• AIM: Rewrite the records from the line containing "Task: Click the New Project window title text" through the end of the records, both ends included, keeping every request line. Add -132 to each coordinate in the answers.

• Items from a dataset:
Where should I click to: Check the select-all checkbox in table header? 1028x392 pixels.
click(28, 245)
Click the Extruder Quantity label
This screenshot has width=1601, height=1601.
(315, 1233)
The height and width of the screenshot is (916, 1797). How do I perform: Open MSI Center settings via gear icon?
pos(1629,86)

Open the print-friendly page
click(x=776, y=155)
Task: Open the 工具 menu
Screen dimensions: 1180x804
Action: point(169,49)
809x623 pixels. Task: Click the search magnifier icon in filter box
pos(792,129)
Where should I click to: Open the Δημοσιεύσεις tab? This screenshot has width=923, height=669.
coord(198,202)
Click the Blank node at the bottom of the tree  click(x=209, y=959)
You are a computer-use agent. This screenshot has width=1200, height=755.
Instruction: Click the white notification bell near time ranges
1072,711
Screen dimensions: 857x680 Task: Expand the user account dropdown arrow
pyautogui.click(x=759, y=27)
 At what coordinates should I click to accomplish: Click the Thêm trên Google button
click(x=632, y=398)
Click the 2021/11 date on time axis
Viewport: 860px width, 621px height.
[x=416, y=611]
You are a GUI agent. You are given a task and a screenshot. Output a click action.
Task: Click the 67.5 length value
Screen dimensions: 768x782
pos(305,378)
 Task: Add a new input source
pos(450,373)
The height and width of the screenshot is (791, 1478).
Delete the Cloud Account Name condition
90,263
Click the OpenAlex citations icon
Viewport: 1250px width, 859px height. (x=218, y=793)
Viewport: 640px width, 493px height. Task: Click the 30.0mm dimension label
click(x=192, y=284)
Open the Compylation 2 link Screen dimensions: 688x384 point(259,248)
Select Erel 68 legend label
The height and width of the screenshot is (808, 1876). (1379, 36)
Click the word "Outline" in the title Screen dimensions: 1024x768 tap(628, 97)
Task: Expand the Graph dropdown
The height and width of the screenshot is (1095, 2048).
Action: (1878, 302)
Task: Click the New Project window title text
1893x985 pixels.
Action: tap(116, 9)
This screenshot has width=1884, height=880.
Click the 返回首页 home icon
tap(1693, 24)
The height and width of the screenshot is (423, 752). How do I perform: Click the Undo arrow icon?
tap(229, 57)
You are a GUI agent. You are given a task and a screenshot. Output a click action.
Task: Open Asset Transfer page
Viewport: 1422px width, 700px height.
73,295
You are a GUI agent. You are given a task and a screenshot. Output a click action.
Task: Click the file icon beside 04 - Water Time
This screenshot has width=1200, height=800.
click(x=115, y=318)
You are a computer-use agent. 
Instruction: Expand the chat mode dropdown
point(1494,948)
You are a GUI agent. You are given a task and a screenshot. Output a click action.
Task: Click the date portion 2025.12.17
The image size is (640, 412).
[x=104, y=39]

• OUTPUT FOR THIS EXERCISE:
Task: Click the New Project window title text
1893x985 pixels.
Action: tap(-16, -123)
This screenshot has width=1884, height=880.
Click the 返回首页 home icon
tap(1561, -108)
The height and width of the screenshot is (423, 752). How do I perform: Click the Undo arrow icon?
tap(97, -75)
You are a GUI agent. You are given a task and a screenshot. Output a click action.
Task: Open Asset Transfer page
Viewport: 1422px width, 700px height.
-59,163
You are a GUI agent. You are given a task and a screenshot. Output a click action.
Task: Click the file icon beside 04 - Water Time
This screenshot has width=1200, height=800.
click(x=-17, y=186)
You are a computer-use agent. 
Instruction: Expand the chat mode dropdown
point(1362,816)
You are a GUI agent. You are given a task and a screenshot. Output a click action.
Task: Click the date portion 2025.12.17
The image size is (640, 412).
[x=-28, y=-93]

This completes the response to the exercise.